I don't agree with all the posts that have lambasted the idea of "training" up a dad to do this sort of thing. It's perfectly reasonable that if primary carer, Parent A (usually the mother) does most of the childcare, Parent B is going to feel a bit underconfident and cackhanded when doing it themselves, eg, if Parent B only does the bathtime once a week, of course it's going to take much longer for them to get confident / they will not easily follow the normal routine. The way to get over this is not to "train" Parent B ruthlessly to do it as exactly as Parent A does, but I do think primary carer, Parent A should take some responsibility to make sure Parent B is comfortable with what they're doing if Parent B has less experience - it's just the way couples help each other out all the time.

In nearly all cases, this is covered by shouting "Need a hand?" once or twice in the early days, while DH wrestles the shit covered nappy / baby shampoo / sleeping bag and that's it.

motherinferior · 01/11/2011 20:35

Yes, but WHY is Parent B doing so little?

Parent B, if s/he gets parental leave of a couple of weeks, has an ideal opportunity to get cracking right at the beginning in any case. My partner (male) did most of the nappies etc when I'd had our first baby, precisely for this reason, because he knew he'd be back at work before I was. Neither of us had the faintest idea what to do, but he got the hang of it and I followed suit Grin.

gamerwidow · 01/11/2011 20:50

Go to slimming world and don't give it another seconds thought. My DH baths and puts DD to bed pretty much every night except for the rare occasions he goes out. I wouldn't dream of feeling guilty about it.

p.s. good luck with the weightloss.

HandMini · 01/11/2011 21:11

MotherInferior - Parent B is doing less because in most two-parent families that I know of, in the first six months or so the mother (Parent A) takes mat leave and the father (Parent B) continues to work, and following that initial period it is common for one parent (Parent A) to work less than full time and do more childcare and one parent (Parent B) to work full time.

I don't think I know many families who, as you seem to be suggesting have an exact 50/50 split for childcare responsibility. There's nearly always one parent who does more, and I think it's fair for that parent helps out the parent who does less by letting them know how bits and pieces work and building their confidence where necessary.
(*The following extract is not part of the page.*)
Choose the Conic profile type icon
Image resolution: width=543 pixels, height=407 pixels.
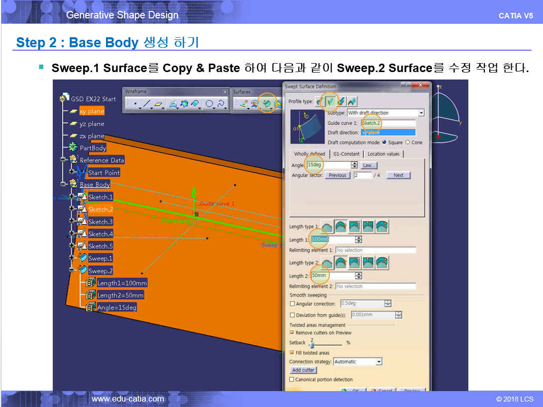coord(352,101)
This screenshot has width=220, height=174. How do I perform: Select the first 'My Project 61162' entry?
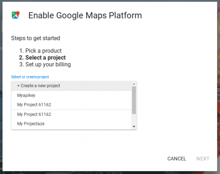tap(34, 105)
motherinferior · 01/11/2011 21:24

My point was that if fathers get stuck in right at that beginning stage when neither parent has any idea what they're doing, it's a lot easier later on.

And frankly, in the days when my children were very small - and I did quite a lot more hands-on stuff than their father - when he was doing stuff with them and I wasn't, I was quite busy enough doing things like reading a book or having a glass of wine. I really don't see boosting his confidence around his own children as part of my role in life. And if I'd hung around, saying helpful things like 'I find that works particularly well' he'd have got extremely annoyed, what with them being his own children.

HomeEcoGnomist · 01/11/2011 21:32

YABU - if I were only getting out one night a week, I'd be buggered if I'd be spending it at Slimming World

HandMini · 01/11/2011 22:32

Agree about father getting stuck in at the beginning, but children's needs/routines/favourites change so quickly that the primary carer/Parent A is always going to be one step ahead of / be able to give useful information to Parent B. I don't meant Parent A has to stand over them directing the show, but a helping hand/suggestion here or there is the way to make Parent B feel in the loop.